Three weeks ago, a surgeon removed my right ovary and fallopian tube in an effort to resolve ongoing pelvic pain that began six months ago when he removed several ovarian cysts from both ovaries.

So, here we are. Slightly older, less one ovary and fallopian tube, facing a year in which I have a lot of vague desires but not much direction.

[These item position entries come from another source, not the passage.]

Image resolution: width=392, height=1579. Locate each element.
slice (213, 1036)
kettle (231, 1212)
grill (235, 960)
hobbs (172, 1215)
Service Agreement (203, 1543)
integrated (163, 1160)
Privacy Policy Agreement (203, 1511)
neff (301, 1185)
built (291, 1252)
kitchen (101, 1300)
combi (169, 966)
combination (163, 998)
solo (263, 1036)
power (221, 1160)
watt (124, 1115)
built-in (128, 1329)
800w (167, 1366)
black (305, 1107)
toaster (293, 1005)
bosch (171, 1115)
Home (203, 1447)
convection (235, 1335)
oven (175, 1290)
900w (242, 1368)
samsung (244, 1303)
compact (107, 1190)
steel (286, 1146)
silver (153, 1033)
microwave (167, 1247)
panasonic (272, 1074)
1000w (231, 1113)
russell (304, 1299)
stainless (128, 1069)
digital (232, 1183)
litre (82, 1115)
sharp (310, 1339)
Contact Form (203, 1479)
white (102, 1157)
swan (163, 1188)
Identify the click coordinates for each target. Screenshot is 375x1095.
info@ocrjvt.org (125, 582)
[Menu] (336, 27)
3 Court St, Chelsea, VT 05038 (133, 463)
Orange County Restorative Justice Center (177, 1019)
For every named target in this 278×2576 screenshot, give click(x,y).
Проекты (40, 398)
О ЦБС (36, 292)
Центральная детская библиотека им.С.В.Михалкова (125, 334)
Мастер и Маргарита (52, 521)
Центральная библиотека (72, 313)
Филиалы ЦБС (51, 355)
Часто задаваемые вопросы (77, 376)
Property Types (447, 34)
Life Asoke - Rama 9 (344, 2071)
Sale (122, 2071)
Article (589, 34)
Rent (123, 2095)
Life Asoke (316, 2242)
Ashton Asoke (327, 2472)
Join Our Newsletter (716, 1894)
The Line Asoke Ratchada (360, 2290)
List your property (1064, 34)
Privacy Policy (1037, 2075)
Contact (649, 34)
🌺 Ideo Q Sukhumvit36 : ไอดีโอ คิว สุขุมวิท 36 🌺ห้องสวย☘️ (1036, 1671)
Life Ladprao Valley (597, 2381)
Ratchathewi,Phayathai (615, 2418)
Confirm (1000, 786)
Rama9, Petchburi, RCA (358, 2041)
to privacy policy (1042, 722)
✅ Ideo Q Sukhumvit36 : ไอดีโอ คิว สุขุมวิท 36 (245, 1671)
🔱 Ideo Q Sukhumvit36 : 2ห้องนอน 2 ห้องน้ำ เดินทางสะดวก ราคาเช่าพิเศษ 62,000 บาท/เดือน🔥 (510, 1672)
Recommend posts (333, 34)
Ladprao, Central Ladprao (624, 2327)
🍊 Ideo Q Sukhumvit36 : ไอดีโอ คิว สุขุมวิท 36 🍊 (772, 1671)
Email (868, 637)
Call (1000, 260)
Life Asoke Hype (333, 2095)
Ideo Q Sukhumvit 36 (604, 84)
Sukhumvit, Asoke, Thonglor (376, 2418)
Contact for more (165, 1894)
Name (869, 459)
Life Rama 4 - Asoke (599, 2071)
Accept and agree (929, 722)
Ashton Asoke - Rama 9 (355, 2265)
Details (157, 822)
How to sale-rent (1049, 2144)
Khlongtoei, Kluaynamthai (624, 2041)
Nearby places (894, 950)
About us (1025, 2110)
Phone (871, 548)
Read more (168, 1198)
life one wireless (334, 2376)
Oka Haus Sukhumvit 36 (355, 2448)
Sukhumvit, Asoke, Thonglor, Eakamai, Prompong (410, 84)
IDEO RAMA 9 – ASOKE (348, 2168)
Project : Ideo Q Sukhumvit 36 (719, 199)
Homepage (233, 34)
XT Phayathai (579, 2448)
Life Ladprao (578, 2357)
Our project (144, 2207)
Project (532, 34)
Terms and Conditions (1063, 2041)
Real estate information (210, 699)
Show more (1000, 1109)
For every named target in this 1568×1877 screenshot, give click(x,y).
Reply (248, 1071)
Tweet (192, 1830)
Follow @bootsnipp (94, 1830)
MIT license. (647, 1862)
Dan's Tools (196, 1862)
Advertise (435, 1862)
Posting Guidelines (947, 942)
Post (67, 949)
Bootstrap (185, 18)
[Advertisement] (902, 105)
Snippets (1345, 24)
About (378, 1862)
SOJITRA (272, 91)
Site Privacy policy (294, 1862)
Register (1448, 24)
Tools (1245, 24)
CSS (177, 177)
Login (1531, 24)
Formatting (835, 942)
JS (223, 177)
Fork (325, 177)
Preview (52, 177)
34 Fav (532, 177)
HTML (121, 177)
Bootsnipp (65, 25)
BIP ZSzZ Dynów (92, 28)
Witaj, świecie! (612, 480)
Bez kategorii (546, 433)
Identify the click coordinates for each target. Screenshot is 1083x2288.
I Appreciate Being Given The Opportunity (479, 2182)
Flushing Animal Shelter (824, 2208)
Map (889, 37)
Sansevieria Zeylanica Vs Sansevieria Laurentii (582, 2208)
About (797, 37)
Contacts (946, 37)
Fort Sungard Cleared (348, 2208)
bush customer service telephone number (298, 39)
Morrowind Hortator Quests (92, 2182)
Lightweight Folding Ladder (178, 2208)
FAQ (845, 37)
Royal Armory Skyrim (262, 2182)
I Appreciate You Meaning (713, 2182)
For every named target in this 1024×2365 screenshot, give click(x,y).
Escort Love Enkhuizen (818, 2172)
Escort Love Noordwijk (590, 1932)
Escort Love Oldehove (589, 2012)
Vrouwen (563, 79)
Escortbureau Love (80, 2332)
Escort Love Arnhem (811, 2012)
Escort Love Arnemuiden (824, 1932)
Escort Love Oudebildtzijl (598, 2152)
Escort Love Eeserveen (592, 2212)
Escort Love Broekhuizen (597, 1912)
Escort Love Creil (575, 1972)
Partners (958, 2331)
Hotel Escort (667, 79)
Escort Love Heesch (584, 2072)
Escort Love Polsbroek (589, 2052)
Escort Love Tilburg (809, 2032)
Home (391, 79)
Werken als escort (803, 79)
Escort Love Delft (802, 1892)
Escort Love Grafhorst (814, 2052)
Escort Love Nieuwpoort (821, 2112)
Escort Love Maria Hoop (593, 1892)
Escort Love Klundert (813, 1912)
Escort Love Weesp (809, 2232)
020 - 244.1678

I'm trying to figure out what it means to only have one ovary at 34. I frequently ask Intro to Gender Studies classes what exactly makes someone a woman, and they usually respond by listing primary or secondary sexual characteristics, including ovaries, breasts, etc. I follow up with the question, what about women who have hysterectomies? Or double mastectomies? Are they no longer women? Students answer no, these are still women. So, what makes a woman? At this point, they're usually stumped, and I admit that this is one of those questions to which I don't have a real answer (much to my students' frustration). And while:

a) I don't think that I've based my personal subjectivity on my gender identity, nor
b) do I think that my gender identity is based on pieces of matter I've never seen -- my ovaries, for example -- or reproductive capacity I don't intend to use, and while
c) I realize that my reproductive capacity hasn't really changed anyway,

I can't shake the feeling that something important, something critical to my sexuality, has been lost. And it's strange that I use the word lost, too. It mis-behaved. Given plenty of opportunity to straighten up and fly right, my ovary continued to maliciously produce hemorrhagic cysts. I didn't lose it, like a puppy or a friend, I conciously approved its removal. And I don't want it back, but I guess that I expect hair to start growing on my chin. Or strange upper-torso muscle development. Or my voice to sink an octave. I have this weird feeling that people look at me and some kind of shine is missing. Reproductive shine? What a weird idea for someone who knows a lot better.

It doesn't help that thirty-four seems somehow much older than 33 -- perhaps because it's only one year away from 35, which is half-way to 40, which is the end of life. Even if I accept that 40-year-olds can be attractive, a fact about which I still feel hesitant, I only have six years left. Six years, and half the original equipment.